Obviously, clipping points will be different, but unclipped, rendered tones will be different, too, which proves beyond a doubt that there is no simple linear adjustment to the data with the "exposure" slider. ACR does not allow you to expose all the way to the right, and get a reasonable render with negative exposure compensation. You need another converter for that.
Like everything Adobe, ACR has some great features, and some big, gaping holes.
Well, I did some experiments with overexposures of a MacBeth Color Checker exposed under daylight at 2, 3, 4, and 8 seconds with a Nikon D200. The 2 second exposure gave proper results with ACR at default settings. The white patch RGB ProPhotoRGB reading of the 2 s exposre was 247, 248, 246. I converted the NEFs with ACR into ProPhotoRGB with the exposure adjusted to give a reading of 248 from the remaining white patches, except for the 8 second exposure (+2 EV) where I used an exposure adjustment of -2. With this degree of overexposure, it is not possible to bring the white square below 255.
I also converted the NEFs with Iris 5.33 and recorded the 12 bit raw values.

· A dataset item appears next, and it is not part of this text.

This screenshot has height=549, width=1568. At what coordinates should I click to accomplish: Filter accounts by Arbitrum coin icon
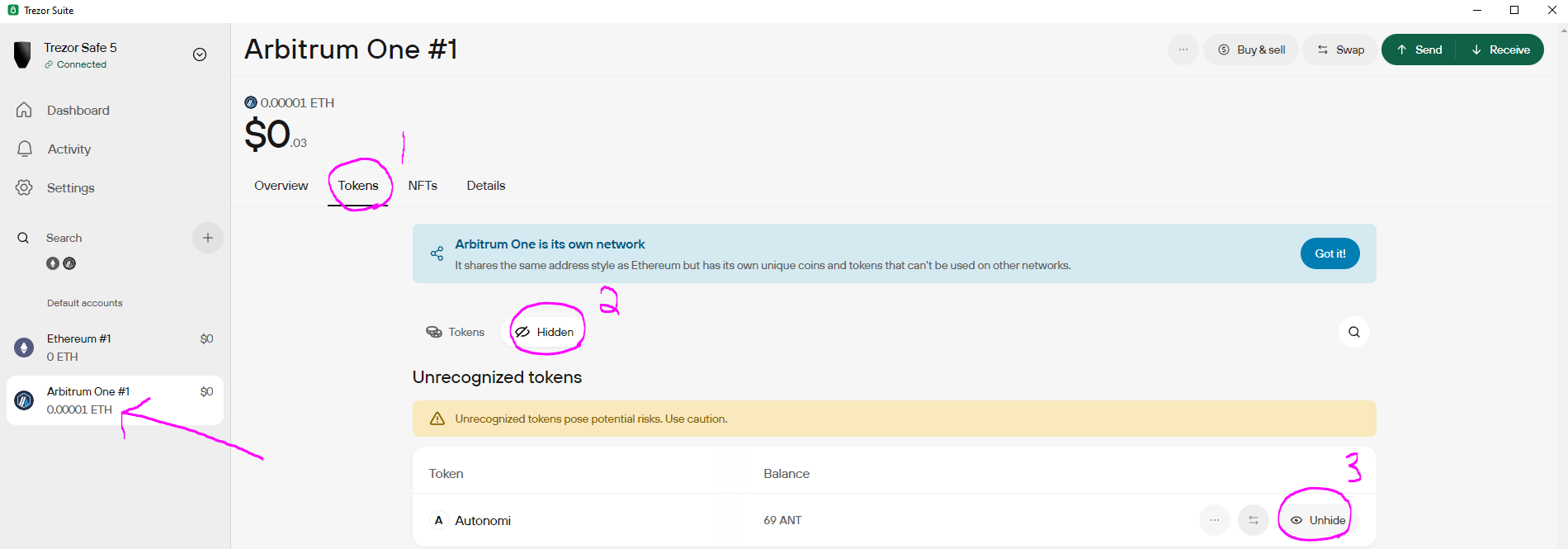(69, 263)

The results are shown in the table below. W1 is the white patch on the left and W2 is the next patch to the right. McR, McG, and McB are the red, green, and blue patches respectively. The RGB values and saturation (from HSB readout of PSCS2) are shown in the table below. The image is in sRGB for web display (converted from the ProPhotoRGB)

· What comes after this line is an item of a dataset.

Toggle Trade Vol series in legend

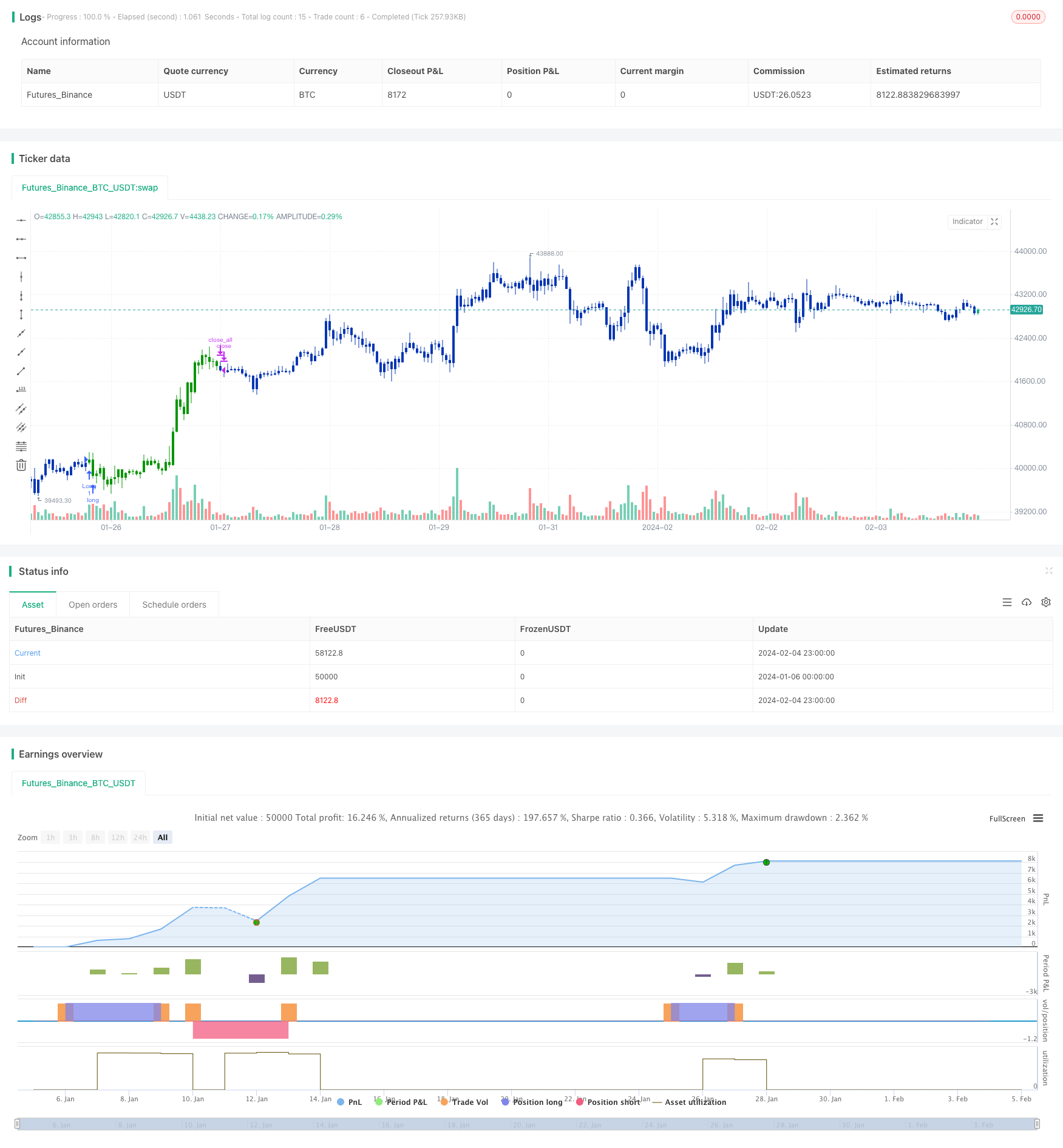click(465, 1102)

With +0.6 EV overexposure, W1 begins to blow in the green channel, and with 1 EV of overexposure, the green channel is blown in both W1 and W2 as shown by the raw readouts. However, even at +2EV none of the RGB patches were blown in any of the RGB channels and the color values and saturation of all these patches were virtually the same up to - 1 EV of exposure compensation, and changed only slightly even with -2 EV.
Therefore, I conclude that exposure compensation in ACR is linear in real world shooting situations with up to one stop of highlight recovery. Above this, the conversion is nonlinear, since one can not bring the white patch down under 255. According to Bruce Fraser in his ACR with PSCS2
, one should expect no more than 0.5 to 1 stop of recovery with ACR. I conclude that ACR highlight recovery produces good results with ETTR under these conditions, and one can shoot fully to the right within these limits.